Records from a dataset
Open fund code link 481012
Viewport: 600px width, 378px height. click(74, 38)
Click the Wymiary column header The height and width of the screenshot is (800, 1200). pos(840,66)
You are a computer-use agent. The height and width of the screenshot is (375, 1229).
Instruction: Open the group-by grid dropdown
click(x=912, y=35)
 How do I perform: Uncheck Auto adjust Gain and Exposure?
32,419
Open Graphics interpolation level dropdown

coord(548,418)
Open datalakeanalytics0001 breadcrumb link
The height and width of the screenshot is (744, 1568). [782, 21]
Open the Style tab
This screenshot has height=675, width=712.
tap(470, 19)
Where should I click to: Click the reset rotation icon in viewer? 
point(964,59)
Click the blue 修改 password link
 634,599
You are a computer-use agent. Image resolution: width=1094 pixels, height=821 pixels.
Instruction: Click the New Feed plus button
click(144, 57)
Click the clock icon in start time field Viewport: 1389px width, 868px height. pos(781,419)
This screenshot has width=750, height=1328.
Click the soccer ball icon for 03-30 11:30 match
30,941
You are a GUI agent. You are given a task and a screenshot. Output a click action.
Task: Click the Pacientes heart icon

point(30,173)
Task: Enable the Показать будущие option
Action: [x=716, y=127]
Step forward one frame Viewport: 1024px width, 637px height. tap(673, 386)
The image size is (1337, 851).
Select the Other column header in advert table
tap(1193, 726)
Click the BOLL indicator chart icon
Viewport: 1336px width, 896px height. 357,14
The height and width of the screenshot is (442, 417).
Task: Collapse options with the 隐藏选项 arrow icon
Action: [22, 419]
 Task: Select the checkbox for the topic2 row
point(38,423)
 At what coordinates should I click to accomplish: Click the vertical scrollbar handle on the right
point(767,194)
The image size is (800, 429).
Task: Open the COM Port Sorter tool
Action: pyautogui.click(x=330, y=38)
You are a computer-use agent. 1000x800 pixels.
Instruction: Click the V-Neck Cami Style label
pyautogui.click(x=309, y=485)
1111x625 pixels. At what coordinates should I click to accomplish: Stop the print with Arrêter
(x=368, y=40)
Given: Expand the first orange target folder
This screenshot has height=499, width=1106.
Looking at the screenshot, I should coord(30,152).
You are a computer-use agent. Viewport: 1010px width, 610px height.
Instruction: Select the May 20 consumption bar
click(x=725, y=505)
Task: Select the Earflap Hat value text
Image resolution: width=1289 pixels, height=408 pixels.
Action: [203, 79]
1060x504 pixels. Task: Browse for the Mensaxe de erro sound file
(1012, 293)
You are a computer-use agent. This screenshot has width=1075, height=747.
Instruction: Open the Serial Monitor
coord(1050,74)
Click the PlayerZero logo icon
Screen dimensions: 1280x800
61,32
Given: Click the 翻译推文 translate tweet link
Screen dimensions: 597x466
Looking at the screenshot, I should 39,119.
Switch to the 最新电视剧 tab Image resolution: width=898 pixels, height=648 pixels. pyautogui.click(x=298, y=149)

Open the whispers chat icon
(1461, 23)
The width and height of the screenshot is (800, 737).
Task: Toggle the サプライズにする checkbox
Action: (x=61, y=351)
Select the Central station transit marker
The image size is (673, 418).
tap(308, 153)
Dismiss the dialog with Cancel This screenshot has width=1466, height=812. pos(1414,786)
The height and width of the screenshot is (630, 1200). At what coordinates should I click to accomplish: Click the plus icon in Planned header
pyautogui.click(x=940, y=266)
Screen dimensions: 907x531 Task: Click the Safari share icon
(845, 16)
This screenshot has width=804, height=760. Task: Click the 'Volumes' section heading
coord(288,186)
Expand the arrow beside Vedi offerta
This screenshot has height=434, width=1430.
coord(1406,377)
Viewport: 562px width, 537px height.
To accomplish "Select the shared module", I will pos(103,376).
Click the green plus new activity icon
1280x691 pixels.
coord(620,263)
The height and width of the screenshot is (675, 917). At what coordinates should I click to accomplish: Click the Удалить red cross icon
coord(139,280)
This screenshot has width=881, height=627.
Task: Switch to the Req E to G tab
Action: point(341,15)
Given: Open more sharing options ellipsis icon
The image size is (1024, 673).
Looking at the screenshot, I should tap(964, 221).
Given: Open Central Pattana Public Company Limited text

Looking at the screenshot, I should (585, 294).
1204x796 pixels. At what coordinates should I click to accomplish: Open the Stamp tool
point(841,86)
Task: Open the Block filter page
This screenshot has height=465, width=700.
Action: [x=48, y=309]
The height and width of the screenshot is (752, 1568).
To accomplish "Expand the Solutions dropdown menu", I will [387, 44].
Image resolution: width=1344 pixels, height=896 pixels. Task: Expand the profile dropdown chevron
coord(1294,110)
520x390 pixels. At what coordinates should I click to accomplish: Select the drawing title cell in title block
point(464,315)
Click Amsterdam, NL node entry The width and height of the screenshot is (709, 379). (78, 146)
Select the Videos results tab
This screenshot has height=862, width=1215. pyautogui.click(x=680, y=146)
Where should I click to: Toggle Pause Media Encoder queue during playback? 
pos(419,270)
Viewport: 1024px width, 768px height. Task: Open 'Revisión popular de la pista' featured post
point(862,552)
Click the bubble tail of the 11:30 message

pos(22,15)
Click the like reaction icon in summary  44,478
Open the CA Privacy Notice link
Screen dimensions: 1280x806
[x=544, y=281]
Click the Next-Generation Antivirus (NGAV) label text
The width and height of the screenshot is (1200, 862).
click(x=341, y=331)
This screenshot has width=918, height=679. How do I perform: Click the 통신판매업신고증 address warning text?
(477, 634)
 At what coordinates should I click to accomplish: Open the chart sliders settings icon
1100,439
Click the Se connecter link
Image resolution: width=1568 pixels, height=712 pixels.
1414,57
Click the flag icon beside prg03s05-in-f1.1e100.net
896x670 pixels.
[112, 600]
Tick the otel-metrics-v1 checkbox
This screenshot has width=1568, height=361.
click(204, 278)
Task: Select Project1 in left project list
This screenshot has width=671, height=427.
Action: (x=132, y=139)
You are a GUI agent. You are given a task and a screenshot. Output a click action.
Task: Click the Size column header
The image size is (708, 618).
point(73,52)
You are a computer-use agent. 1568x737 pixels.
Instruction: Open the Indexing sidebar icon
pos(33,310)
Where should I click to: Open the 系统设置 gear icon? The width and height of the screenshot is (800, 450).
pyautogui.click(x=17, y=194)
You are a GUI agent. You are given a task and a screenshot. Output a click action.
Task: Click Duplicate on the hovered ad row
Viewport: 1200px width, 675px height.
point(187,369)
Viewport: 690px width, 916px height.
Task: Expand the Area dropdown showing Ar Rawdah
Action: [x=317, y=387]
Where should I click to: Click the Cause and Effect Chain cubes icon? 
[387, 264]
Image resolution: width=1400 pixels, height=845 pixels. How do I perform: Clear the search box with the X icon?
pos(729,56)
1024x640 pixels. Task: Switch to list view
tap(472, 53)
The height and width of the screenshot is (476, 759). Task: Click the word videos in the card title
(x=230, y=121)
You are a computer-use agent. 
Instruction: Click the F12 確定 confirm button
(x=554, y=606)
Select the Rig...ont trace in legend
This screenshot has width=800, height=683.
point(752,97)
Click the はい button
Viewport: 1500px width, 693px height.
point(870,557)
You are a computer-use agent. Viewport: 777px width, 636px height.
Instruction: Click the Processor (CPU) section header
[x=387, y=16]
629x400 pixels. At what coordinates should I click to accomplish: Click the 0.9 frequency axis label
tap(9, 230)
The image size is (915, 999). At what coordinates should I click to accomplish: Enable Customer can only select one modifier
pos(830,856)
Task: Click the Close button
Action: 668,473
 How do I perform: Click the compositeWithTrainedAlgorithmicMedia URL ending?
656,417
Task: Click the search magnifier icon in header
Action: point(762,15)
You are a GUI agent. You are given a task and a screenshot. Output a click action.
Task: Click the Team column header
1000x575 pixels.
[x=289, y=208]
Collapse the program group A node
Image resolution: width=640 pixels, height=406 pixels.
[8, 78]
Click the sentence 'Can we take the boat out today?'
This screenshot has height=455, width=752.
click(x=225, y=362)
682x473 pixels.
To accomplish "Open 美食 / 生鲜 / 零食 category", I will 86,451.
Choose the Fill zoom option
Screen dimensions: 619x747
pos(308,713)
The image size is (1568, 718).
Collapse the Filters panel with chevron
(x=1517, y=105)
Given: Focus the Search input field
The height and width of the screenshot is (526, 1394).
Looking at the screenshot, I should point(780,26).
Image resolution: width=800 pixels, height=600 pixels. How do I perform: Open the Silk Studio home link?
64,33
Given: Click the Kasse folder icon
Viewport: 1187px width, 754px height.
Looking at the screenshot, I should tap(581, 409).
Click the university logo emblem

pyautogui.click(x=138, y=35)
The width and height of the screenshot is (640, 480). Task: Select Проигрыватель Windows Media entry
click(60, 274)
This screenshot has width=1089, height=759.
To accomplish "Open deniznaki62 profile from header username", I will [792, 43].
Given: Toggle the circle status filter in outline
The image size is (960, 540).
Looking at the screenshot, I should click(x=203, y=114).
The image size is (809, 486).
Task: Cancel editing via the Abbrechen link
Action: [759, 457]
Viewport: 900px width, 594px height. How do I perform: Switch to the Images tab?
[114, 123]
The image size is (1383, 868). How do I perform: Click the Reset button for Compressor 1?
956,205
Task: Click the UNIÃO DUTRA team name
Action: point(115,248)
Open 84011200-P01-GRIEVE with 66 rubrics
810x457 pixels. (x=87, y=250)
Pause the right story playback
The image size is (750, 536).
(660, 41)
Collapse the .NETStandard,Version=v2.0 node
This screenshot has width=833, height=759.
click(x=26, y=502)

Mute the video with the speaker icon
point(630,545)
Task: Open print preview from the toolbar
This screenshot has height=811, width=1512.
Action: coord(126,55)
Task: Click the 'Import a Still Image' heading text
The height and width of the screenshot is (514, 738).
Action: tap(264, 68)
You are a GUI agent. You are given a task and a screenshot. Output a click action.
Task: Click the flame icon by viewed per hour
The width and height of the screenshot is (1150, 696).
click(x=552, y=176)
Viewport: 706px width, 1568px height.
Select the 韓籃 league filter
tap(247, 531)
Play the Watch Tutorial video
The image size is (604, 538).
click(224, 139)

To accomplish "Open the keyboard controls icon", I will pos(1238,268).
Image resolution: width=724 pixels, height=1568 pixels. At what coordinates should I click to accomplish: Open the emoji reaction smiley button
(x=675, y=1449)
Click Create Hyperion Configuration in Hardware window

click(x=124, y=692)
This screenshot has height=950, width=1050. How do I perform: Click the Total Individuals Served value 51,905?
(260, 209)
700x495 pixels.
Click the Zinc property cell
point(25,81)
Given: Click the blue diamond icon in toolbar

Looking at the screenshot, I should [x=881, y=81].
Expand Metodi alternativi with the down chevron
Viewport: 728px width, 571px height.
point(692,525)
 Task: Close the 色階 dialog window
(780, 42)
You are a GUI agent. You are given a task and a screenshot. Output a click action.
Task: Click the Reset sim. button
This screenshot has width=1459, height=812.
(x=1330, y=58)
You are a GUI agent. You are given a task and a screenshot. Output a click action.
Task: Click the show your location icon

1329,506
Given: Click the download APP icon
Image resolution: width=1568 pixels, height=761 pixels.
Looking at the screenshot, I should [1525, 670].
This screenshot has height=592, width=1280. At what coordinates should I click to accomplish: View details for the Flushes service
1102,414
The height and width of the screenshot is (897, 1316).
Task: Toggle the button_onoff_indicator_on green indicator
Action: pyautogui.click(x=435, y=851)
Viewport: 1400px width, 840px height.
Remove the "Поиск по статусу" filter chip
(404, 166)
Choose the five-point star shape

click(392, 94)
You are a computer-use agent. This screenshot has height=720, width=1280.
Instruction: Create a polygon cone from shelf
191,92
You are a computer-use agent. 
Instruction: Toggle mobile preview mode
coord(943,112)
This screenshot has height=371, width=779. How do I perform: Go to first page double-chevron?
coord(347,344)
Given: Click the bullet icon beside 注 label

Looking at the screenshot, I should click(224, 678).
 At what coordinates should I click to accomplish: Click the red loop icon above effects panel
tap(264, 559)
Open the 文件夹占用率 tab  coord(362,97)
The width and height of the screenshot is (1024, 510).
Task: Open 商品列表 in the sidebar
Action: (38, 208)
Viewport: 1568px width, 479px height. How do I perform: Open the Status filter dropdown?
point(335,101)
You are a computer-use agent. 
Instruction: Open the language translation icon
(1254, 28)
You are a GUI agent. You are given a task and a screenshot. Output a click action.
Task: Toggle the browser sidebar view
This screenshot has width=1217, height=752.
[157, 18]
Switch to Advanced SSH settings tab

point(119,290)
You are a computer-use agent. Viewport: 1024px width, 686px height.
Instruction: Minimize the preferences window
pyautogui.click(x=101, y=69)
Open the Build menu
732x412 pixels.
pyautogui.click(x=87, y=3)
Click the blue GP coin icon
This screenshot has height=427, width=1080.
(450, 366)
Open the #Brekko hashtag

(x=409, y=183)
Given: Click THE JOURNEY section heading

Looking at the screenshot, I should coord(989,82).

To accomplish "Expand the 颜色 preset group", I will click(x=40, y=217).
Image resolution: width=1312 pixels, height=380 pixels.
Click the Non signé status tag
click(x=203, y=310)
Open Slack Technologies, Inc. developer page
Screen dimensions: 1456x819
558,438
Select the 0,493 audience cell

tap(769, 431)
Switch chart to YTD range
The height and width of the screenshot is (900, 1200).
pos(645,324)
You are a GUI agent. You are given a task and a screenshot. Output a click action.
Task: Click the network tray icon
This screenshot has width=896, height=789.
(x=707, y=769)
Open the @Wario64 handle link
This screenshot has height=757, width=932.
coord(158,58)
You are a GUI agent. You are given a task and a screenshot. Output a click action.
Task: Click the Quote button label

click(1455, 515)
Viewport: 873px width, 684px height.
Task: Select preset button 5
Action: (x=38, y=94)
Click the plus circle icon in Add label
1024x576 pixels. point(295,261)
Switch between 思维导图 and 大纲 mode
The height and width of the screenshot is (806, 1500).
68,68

What to do: List the lines of the entries that include "folder".

Solution for this problem:
Given: Expand the first orange target folder
Given: Click the Kasse folder icon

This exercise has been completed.